→ **BRIEF**
Filter these entries, keeping only lines that hold the word "computer".

Saved data entries
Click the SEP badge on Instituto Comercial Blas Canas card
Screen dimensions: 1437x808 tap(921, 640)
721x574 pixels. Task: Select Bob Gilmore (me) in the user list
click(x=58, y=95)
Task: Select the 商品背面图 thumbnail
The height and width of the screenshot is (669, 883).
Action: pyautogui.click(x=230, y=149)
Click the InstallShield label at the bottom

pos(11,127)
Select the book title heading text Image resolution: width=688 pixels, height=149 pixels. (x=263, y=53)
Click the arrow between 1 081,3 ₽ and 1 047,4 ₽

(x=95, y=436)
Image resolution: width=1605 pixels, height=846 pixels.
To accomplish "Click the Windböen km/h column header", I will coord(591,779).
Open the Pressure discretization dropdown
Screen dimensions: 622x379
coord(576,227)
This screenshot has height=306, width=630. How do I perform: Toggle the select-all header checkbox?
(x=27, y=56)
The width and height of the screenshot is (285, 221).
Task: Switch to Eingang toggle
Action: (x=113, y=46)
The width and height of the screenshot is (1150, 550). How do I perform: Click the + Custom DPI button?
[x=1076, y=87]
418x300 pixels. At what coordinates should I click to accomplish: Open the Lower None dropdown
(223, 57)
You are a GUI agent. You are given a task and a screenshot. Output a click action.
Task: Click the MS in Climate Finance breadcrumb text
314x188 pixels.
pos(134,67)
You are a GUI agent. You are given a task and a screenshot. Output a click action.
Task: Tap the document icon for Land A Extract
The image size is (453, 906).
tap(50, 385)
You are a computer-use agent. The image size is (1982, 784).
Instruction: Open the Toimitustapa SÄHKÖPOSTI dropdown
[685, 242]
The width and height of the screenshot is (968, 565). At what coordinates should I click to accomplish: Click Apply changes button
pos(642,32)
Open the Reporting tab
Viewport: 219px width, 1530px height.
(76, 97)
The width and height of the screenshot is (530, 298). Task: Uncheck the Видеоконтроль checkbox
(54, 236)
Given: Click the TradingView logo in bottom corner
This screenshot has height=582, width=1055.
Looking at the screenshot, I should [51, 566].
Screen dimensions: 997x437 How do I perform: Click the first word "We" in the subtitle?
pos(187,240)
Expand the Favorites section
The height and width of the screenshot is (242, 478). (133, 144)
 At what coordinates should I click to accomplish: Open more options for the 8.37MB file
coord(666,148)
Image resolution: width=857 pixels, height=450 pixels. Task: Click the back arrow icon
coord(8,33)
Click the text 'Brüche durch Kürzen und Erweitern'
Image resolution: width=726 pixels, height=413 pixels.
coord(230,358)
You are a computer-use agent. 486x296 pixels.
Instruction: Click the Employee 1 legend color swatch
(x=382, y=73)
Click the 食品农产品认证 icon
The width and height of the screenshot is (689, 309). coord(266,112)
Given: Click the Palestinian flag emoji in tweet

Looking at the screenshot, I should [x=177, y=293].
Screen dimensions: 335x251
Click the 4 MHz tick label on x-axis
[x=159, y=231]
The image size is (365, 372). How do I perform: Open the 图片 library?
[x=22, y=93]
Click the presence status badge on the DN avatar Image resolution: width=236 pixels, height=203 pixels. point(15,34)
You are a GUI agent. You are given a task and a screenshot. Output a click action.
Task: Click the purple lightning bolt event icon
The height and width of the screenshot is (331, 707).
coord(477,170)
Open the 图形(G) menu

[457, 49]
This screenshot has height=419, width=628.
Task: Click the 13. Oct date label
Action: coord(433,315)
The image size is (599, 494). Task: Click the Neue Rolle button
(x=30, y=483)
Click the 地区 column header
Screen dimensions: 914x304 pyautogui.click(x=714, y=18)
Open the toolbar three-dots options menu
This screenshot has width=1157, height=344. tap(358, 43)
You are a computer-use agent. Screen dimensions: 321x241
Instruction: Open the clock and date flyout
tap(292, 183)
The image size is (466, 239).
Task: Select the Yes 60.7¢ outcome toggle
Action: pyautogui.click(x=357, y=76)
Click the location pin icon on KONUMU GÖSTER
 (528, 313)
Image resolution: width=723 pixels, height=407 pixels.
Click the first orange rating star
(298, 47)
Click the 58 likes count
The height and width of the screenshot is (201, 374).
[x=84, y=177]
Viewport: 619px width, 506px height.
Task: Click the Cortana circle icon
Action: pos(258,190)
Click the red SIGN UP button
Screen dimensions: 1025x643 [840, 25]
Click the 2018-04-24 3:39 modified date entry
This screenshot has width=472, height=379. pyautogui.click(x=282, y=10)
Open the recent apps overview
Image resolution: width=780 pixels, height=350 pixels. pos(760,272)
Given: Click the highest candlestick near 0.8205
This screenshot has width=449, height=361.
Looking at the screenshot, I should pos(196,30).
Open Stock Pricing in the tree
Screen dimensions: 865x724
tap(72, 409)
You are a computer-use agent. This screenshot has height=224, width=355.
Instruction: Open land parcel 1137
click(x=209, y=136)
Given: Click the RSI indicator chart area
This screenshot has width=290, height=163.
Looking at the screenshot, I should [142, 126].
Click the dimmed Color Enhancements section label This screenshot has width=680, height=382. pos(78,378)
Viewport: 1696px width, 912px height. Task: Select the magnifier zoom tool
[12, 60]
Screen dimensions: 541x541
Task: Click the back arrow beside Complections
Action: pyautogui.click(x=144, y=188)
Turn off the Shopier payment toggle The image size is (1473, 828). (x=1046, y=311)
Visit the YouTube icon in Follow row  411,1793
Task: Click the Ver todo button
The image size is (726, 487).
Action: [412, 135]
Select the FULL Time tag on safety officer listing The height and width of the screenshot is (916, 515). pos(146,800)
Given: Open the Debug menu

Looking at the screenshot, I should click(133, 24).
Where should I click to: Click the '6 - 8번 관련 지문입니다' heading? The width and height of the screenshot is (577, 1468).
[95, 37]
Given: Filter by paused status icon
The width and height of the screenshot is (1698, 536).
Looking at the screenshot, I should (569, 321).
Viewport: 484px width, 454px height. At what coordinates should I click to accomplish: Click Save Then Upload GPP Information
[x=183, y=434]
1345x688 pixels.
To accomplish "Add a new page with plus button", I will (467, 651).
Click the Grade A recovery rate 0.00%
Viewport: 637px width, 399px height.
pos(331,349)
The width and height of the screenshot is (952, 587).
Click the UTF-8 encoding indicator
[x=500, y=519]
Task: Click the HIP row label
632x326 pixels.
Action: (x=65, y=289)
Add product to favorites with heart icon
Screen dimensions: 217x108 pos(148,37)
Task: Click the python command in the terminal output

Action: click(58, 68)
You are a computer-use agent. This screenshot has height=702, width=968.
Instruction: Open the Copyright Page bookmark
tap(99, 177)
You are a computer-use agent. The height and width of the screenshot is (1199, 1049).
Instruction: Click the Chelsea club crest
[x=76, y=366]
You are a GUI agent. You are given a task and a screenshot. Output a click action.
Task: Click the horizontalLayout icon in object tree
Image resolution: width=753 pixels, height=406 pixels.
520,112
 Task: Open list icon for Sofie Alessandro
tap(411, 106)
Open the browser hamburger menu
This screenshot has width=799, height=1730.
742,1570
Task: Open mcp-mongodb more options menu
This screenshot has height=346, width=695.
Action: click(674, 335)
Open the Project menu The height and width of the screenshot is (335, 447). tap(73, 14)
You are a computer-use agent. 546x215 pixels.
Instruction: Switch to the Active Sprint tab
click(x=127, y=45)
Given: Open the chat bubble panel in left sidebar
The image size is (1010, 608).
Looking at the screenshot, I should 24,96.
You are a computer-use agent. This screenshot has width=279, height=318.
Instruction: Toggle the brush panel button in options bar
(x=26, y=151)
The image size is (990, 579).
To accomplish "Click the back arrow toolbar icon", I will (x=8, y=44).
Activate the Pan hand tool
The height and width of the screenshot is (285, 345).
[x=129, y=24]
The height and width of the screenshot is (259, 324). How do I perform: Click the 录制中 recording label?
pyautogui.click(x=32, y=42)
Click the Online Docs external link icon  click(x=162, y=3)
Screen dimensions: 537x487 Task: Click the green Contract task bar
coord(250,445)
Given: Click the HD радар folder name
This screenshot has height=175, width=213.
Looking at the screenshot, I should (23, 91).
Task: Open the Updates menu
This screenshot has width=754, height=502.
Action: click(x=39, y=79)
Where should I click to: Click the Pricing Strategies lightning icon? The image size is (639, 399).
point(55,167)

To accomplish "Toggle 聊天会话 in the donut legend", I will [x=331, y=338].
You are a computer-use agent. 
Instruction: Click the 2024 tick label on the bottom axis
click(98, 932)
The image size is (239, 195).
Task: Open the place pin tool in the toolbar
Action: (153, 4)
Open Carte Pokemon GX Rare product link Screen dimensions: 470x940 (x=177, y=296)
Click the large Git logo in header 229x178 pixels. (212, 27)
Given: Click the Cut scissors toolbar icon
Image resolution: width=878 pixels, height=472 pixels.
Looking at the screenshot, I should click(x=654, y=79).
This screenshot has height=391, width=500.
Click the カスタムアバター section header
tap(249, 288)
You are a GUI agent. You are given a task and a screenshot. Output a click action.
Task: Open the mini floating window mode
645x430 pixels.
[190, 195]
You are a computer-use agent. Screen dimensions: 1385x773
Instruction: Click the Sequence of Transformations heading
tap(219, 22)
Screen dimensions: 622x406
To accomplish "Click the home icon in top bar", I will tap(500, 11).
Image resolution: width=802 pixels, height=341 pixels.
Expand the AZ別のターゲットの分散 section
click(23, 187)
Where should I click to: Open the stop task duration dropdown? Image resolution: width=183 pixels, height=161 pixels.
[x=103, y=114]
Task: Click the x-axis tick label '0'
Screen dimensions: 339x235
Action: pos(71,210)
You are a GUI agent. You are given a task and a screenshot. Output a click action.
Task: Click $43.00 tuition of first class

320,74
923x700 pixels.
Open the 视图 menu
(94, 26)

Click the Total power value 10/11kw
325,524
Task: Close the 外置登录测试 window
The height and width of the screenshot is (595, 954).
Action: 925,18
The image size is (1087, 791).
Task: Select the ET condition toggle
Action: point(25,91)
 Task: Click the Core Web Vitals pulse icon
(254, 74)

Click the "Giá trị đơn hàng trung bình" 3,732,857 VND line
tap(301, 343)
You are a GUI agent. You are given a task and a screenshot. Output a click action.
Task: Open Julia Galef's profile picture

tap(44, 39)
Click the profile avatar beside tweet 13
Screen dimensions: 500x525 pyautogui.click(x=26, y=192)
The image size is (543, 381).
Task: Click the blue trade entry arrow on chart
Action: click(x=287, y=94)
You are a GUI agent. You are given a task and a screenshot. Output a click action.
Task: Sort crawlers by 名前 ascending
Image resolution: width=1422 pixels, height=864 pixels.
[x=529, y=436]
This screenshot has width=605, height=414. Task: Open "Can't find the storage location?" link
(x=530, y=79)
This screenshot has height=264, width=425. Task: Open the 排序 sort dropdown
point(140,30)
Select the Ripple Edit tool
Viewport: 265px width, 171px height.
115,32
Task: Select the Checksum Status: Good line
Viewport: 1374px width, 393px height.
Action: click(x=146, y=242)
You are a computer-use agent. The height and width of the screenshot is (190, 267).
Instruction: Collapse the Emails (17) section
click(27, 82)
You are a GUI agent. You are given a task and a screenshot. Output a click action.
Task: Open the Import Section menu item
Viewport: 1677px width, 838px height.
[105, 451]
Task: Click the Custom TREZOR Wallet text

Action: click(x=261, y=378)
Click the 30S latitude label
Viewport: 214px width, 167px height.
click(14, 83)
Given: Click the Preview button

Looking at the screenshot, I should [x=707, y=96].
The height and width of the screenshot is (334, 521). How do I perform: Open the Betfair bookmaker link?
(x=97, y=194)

→ **TASK SOLUTION**
You are a computer-use agent. The image size is (1982, 784).
You are a computer-use agent. 486x296 pixels.
You are a computer-use agent. Screen dimensions: 321x241
You are a computer-use agent. This screenshot has height=224, width=355.
You are a computer-use agent. This screenshot has height=702, width=968.
You are a computer-use agent. The height and width of the screenshot is (1199, 1049).
You are a computer-use agent. 546x215 pixels.
You are a computer-use agent. This screenshot has width=279, height=318.
You are a computer-use agent. 
You are a computer-use agent. Screen dimensions: 1385x773
You are a computer-use agent. The height and width of the screenshot is (190, 267).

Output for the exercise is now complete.